Winter’s hit us big-time here in DC. We’ve had the coldest days of the year this past week and snow is on the way! Can’t seem to get warm? You’re not alone! Below are two easy ways to warm up even on the coldest winter day.
It doesn’t make sense to eat cucumbers and ice cream if you’re already cold, right? Instead, focus on eating foods that are hot during the winter such as soups and stews, and adding in lots of spices that naturally create heat such as peppers, curries and ginger. This vegetarian soup is easy to make, will make you feel toasty and warm thanks to spices such as cinnamon, curry and ginger, and the lentils and mushrooms make it extremely hearty and satisfying.
Warming Lentil Soup
1 cup dry lentils
2 medium sweet potatoes, washed and diced with skin on
2-3 carrots, cut into small pieces
5 cups filtered water or vegetable stock
1 cup mushrooms, sliced
1 cup fresh or frozen spinach
1 medium onion, diced
2-4 cloves garlic, diced
1 inch fresh ginger, minced
1 tbsp olive oil
2 tsp cumin
1 tbsp yellow curry
1 tsp cayenne pepper
1 tsp cinnamon
1 tsp cardamom
salt and pepper to taste
Greek yogurt (optional)
Directions: In large stockpot, heat oil and add onions, ginger, and all spices. Brown for 1 minute and then add garlic. Continue to cook over medium heat until onions are soft about 5 minutes. Add lentils, spinach, sweet potatoes, carrots and mushrooms and stir briefly. Turn up heat to medium high and add water, salt and pepper. Bring to a boil then reduce heat to simmer and cook covered for 30 minutes or more depending on texture. 10 minutes before it is finished add spinach. Season with more salt and pepper if needed and serve with a dollop of Greek yogurt if desired.

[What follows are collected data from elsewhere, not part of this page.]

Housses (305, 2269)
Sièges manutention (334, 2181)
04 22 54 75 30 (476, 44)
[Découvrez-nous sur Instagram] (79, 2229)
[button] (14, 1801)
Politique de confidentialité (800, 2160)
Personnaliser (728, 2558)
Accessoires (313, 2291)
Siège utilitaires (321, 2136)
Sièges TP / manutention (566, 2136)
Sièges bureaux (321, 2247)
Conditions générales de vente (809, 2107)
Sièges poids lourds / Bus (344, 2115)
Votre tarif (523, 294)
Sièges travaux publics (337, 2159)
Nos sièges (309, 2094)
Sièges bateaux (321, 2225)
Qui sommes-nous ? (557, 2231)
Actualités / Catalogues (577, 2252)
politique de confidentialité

Also, you may not know that the way you breathe can actually warm you up. That’s right, breathing can actually create heat! This is a great yoga breathing technique to learn when days get cold as it heats up the body, increases circulation and can be done in less than 1 minute.
Excerpted from YogaJournal.com
Kapalabhati consists of alternating short, explosive exhales and slightly longer, passive inhales. Exhales are generated by powerful contractions of the lower belly (between the pubis and navel), which push air out of the lungs. Inhales are responses to the release of this contraction, which sucks air back into the lungs. Focus on your lower belly. Many beginners aren’t able to isolate and contract this area. Quickly contract (or pump your fisted hands against) your lower belly, pushing a burst of air out of your lungs. Then quickly release the contraction (or your hands), so the belly “rebounds” to suck air into your lungs. Pace yourself slowly at first. Repeat eight to 10 times at about one exhale-inhale cycle every second or two. As you become more adept at contracting/releasing your lower belly, you can increase your pace to about two exhale-inhale cycles every second.
Do 25 to 30 cycles at first. You can gradually increase the number of cycles you do each practice to 100 or more.
So bundle up, stay warm and eat and breathe well!